The production has also moved the time of the action to the end of the 19th century when there was no Venetian empire or any Turkish threat to Cyprus. The British Empire controlled Cyprus at this time. All the articles I have seen about Otello’s change in appearance have been supportive of this change. They have also been covered with self congratulatory praise for their enlightened view of what they see as the elimination of racism from Verdi’s opera. The argument goes something like this. The use of blackface by 20th century American entertainers like Al Jolson and Eddie Cantor was racist and has no place in the 21st century. Opera has been for some time color blind – black singers routinely play white characters and no one notices or cares. In general, this is true – blackface is seen as racist and opera is mostly color blind. Aida and Amonasro in Verdi’s Aida are Ethiopians and are typically in blackface when these parts are not played by black singers. But nothing would be lost if they were Parthians and portrayed as white regardless of the singer’s skin color.
But Othello and Otello are about racism. Taking race out of works that are about race is incoherent. Othello’s susceptibility to Iago’s manipulation is much more complex in Shakespeare’s play than in Verdi’s opera. In Othello the play’s protagonist is an outsider, in part, because he is a black man in a white polity. Brabantio, Desdemona’s father, objects to her liaison with Othello for no discernible reason other than that he is black. Othello also has a number of personal insecurities. These characteristics are mainly delineated in the play’s first act set in Venice. Verdi and Boito eliminated this act because it would make the opera unwieldy and too long. They assumed that knowledgeable opera goers would be aware, as were they, of the events in the removed Venetian act. They did move Othello’s speech in the Venetian act about his past life and why Desdemona loved him to the opera’s first act in Cyprus. It is the basis for the great love duet that concludes this act.

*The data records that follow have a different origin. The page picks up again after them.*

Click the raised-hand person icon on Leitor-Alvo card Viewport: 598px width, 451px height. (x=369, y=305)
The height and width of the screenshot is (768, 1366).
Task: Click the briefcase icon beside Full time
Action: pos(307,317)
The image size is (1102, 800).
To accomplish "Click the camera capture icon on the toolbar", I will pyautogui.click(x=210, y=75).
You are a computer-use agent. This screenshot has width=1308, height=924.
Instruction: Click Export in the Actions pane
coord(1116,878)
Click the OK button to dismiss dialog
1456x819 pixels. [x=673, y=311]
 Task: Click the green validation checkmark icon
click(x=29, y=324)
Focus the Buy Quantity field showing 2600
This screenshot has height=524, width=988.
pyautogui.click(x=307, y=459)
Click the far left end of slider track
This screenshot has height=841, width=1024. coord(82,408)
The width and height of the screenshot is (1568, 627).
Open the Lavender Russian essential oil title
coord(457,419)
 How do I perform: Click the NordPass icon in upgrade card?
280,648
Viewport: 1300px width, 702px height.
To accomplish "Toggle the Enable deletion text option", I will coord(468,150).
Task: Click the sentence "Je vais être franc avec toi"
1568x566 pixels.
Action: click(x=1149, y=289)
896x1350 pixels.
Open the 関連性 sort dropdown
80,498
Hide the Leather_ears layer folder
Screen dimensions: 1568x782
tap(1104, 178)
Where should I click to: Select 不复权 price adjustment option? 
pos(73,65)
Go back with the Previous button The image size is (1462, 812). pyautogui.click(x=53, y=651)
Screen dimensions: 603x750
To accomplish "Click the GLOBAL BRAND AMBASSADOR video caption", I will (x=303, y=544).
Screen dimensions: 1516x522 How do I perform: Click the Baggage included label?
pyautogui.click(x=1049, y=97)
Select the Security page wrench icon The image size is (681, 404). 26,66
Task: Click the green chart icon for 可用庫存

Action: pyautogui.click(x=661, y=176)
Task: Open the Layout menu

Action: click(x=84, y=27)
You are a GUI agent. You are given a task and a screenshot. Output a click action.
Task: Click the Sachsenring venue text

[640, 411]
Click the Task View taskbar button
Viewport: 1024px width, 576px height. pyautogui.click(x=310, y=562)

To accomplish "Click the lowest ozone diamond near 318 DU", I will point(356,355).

Otello’s blackness is essential in understanding why he so rapidly moves from devoted husband to homicidal rage. It is the mark of his delicate status in Venetian governance and society. Removing his race and setting the opera in a time and place wholly in conflict with the libretto’s content eliminates most of the dramatic intensity that Verdi and Boito put into their great opera.
Some critics have said that skin color is only superficial so it can easily be disregarded in Otello. One could say the samething about the sets and costumes, especially in an opera removed from its assigned locale. Why not just do a concert version?
Finally, opera is color blind except when it isn’t. How would the self congratulatory critics of opera’s color blindness react if the Met mounted a production of Porgy and Bess with a white Porgy and a black Bess? Or to a production in which the entire cast were white? Such productions have been staged in Europe, but not recently. If an opera about Martin Luther King or Barack Obama were written, would a white man be allowed to play either?
Life and art are complicated and full of nuance. Saying that opera is color blind without consideration of nuance and complicating exceptions is foolish regardless of how many times it’s repeated. As I mentioned above, so far there have been no black tenors of sufficient vocal heft to sing Otello, likely because this vocal type is rare. Suppose such a black tenor appeared. He would be bombarded by every major opera house in the world with offers to sing Otello who would once again become a black man.
There have been many black actors with the skill to do Othello. So it is now usual to have black actors do the role. Race seems to matter in the spoken theater. But should a talented white actor who wants to add Othello to his repertoire be denied the opportunity to do so? And if he’s given the role, how should he portray it? As as a white man, or as a white man made up to appear black? If he does the former the whole play collapses.